Le vicomte Sosthène de Larochefoucauld en convient très volontiers dans ses Mémoires.

On sait si cet ancien surintendant des beaux-arts aimait la musique et le théâtre, bien que ses détracteurs l’eussent accusé à tort, paraît-il d’avoir fait allonger, sous son règne, les jupes des danseuses de l’Opéra.

Toujours est-il que M. de Larochefoucauld, incarcéré pour délit politique à Sainte-Pélagie en 1833, eut la fantaisie d’y satisfaire son goût très vif pour la musique.

« Jadis, écrit-il, nos soldats étaient allés, violons en tête, à l’attaque des lignes ennemies : les prisonniers du juste-milieu pouvaient bien se donner le passe-temps de quelques symphonies sous les verrous doctrinaires. »

L’essentiel était d’avoir l’autorisation de la police. Le directeur de Sainte-Pélagie, qui avait offert au vicomte son appartement comme salle de concert, s’entremit pour obtenir l’agrément de l’administration. Il cautionna l’innocence de l’entreprise, répondit de la sagesse de l’impresario et de ses artistes ; et déplaçant même la question pour la porter sur un terrain où l’avaient déjà précédé les philanthropes des pénitenciers, il invoqua l’effet salutaire que produirait certainement la musique sur les rapports des prisonniers entre eux. Bref, il plaida si bien la cause de son pensionnaire que l’autorisation, après s’être fait longtemps attendre, fut définitivement accordée.

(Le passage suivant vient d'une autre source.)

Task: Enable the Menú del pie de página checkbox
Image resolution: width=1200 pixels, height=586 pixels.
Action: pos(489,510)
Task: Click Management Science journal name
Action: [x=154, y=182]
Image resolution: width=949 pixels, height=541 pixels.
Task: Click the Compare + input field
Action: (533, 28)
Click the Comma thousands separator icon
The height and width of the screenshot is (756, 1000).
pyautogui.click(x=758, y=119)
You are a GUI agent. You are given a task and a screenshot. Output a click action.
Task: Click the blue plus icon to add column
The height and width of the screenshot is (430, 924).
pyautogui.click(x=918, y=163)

Le premier concert fut très brillant. Parmi les artistes hommes se trouvaient d’excellents virtuoses, amis particulier du directeur, entr’autres Clavel, violon de l’Opéra. Le côté dames était représenté par Mme Charbouillé Saint-Phal, une pianiste hors ligne, dont le talent se réservait d’ordinaire pour les fêtes de charité ; la fille du vicomte et la gouvernante de cette demoiselle, qui avait une fort belle voix, jouaient toutes deux de la harpe. Les soli, les duos, les trios, les quatuors se succédaient sans interruption, à la grande satisfaction des spectateurs, hôtes pour la plupart de Sainte-Pélagie ; car l’organisateur de la soirée avait voulu que tous fussent appelés sans distinctions de classes, ni d’opinions. Et la salle avait gagné, à une invitation aussi large, d’offrir l’aspect le plus inattendu : « On aurait peine, dit le narrateur, à se figurer le coup d’œil que présentait cette réunion, où l’on distinguait, avec le plus complet assortiment de couleurs dépareillées, bottes de couleurs, pantoufles brodées, casquettes et capotes de tous les goûts. »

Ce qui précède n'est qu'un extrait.